Ortaklar arasındaki çalışma sistemi  işçi-işveren şeklinde değil kar ortaklığı şeklinde olduğu için güveni kötüye kullanma suçunun unsuru oluşmamaktadır. Yargıtayca bu durumu destekleyen kararlar aşağıda gösterilmiştir.

Yargıtay 15. Ceza Dairesi  2017/14516 E.  2019/9138 K.

“…Katılanın rulo kağıt imalat işi yapan  San. Tic. Ltd. Şti.’nin yetkilisi olduğu, daha önce bu şirkette çalışan sanık Küçükkurap’in kurduğu  Ltd.Şti.’ne ortak olduğu ve bir süre sonra da ortaklıktan ayrıldığı, ortaklık ilişkisi devam ederken sanığın rulo kağıt üretiminde kullanılan ve katılana ait şirkette bulunan iki adet makineyi, kendisinin ortağı olduğu Ticaret Limited Şirketine sözde satıldığı hususunda sahte fatura düzenlemek suretiyle söz konusu makineleri sahiplenerek haksız menfaat temin ettiğinin iddia edildiği olayda; sanık savunması, katılan beyanı, tanık anlatımları, bilirkişi raporu ve tüm dosya kapsamından, atılı suçun unsurlarının oluşmadığı, ihtilafın hukuki mahiyette bulunduğu gerekçesine dayanan mahkemenin sanığın beraatine ilişkin kabulünde bir isabetsizlik görülmemiştir.

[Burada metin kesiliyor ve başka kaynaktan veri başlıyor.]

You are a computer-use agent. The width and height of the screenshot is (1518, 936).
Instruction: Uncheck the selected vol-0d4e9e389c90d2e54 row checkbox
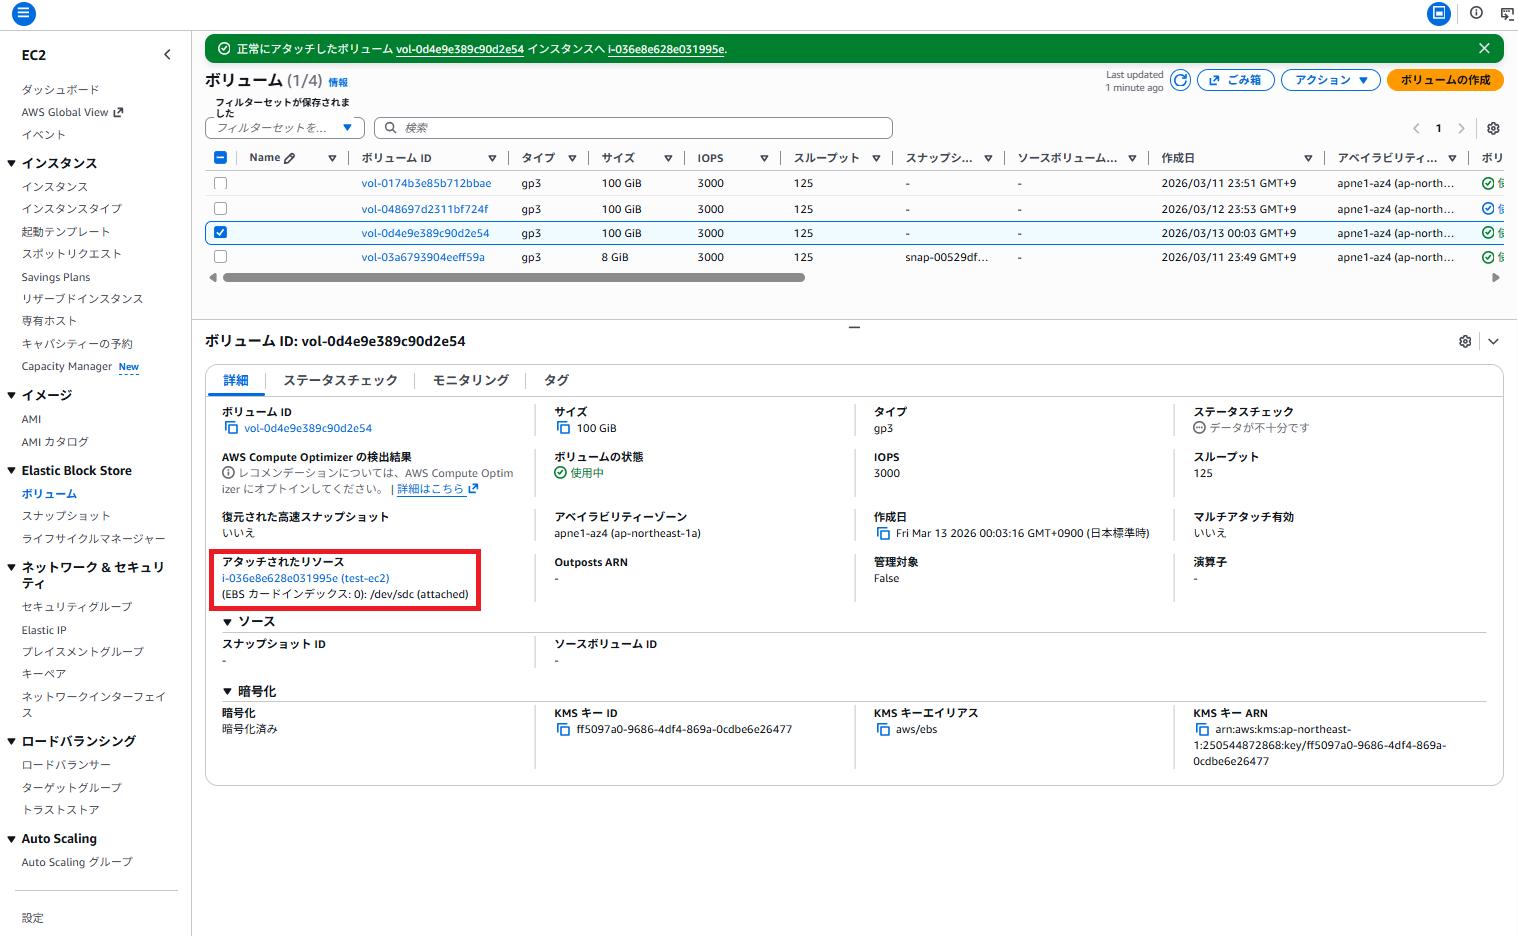pos(221,233)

Bozmaya uyularak yapılan yargılama sonunda, isnat edilen eylemin suç unsurlarının oluşmadığı gerekçe gösterilerek mahkemece kabul ve takdir kılınmış olduğundan, katılan vekilinin beraat hükmünün kanuna aykırı olduğuna ve eylemin suç teşkil ettiğine, delillerin takdirine ilişkin temyiz itirazlarının reddiyle hükmün ONANMASINA, 30/09/2019 tarihinde oybirliğiyle karar verildi.”

Yargıtay 15. Ceza Dairesi  2017/12622 E.  2019/7924 K.

“…ortaklık ilişkisi olduğunu beyan etmeleri, katılan vekilinin 05/06/2013 tarihli oturumda müvekkili katılanla ile sanık arasında herhangi bir hizmet ilişkisinin bulunmadığını ifade etmesi karşısında; sanık ile katılan arasında yasal anlamda var olan bir işçi işveren ilişkisinin bulunmadığı, taraflar arasındaki uyuşmazlığın ortaklığın sona erdirilmesinden kaynaklanan ortaklar arasında hukuki mahiyette olduğu bu nedenle suçun yasal unsurlarının oluşmadığı, ayrıca sanığın tahsil olunan paraları teslim etmediğine yönelik katılanın soyut iddiasından başka mahkumiyete yeter kesin ve inandırıcı delil bulunmadığı anlaşılmakla; mahkemenin sanık hakkında tesis ettiği beraat hükmünde bir isabetsizlik görülmemiştir…”

DEVRİN KISA SÜRELİ OLMASI DURUMUNDA GÜVENİ KÖTÜYE KULLANMA SUÇU

Güveni kötüye kullanma suç unsurunun oluşması için devrin kısa süreli veya uzun süreli olmasının bir önemi yoktur. Devirden sonra geri verilmeyen cep telefonu, devir amacının dışında tasarruf etme amacıyla kullanıldığından dolayı  sanık hakkında TCK 155 hükümleri uygulanacaktır.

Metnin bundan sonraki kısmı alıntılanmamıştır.